## Work request
Repeat the stretch of entries below from the line with "Given: Select the value 7 in Herkunft row" through the line with "You are a computer-use agent. The". Include both ends and add nothing.

Saved entries:
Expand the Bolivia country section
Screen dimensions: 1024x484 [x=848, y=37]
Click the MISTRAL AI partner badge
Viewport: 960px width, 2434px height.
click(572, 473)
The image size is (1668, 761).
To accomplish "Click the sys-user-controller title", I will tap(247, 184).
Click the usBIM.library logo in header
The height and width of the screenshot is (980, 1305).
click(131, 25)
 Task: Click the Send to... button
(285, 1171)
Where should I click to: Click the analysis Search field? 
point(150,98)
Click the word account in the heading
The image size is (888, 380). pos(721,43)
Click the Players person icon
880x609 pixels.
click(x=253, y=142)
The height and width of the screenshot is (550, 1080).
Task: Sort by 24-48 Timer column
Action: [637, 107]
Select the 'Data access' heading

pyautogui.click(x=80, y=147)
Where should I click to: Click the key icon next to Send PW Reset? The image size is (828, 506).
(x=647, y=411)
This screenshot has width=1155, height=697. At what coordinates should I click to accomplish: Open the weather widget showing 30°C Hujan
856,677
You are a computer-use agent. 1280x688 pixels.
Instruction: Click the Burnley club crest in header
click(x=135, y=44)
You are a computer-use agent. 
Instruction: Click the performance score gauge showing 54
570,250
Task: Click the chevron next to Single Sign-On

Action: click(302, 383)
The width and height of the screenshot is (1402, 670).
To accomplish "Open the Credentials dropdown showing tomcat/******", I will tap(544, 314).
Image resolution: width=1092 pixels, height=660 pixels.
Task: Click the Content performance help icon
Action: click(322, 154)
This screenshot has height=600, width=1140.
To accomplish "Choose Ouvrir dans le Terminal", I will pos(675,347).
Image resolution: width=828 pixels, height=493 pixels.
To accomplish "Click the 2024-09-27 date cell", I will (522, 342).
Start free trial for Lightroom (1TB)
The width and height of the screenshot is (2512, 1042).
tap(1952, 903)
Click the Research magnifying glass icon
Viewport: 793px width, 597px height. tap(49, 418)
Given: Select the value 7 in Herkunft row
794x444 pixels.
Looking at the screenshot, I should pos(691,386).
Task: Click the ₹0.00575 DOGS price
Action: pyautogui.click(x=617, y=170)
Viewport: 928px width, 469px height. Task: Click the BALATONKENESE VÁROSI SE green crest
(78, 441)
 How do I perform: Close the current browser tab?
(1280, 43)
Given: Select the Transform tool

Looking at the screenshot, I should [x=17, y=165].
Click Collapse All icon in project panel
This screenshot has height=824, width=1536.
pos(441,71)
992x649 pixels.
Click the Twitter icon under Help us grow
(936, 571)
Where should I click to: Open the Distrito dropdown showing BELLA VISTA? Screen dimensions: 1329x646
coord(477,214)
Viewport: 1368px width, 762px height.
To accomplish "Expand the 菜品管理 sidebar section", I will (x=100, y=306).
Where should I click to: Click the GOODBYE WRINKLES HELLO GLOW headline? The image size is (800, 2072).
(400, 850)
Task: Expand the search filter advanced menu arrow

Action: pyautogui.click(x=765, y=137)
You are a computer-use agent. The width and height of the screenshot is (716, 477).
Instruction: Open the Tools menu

## Reply to the task
Given: Select the value 7 in Herkunft row
794x444 pixels.
Looking at the screenshot, I should pos(691,386).
Task: Click the ₹0.00575 DOGS price
Action: pyautogui.click(x=617, y=170)
Viewport: 928px width, 469px height. Task: Click the BALATONKENESE VÁROSI SE green crest
(78, 441)
 How do I perform: Close the current browser tab?
(1280, 43)
Given: Select the Transform tool

Looking at the screenshot, I should [x=17, y=165].
Click Collapse All icon in project panel
This screenshot has height=824, width=1536.
pos(441,71)
992x649 pixels.
Click the Twitter icon under Help us grow
(936, 571)
Where should I click to: Open the Distrito dropdown showing BELLA VISTA? Screen dimensions: 1329x646
coord(477,214)
Viewport: 1368px width, 762px height.
To accomplish "Expand the 菜品管理 sidebar section", I will (x=100, y=306).
Where should I click to: Click the GOODBYE WRINKLES HELLO GLOW headline? The image size is (800, 2072).
(400, 850)
Task: Expand the search filter advanced menu arrow

Action: pyautogui.click(x=765, y=137)
You are a computer-use agent. The width and height of the screenshot is (716, 477).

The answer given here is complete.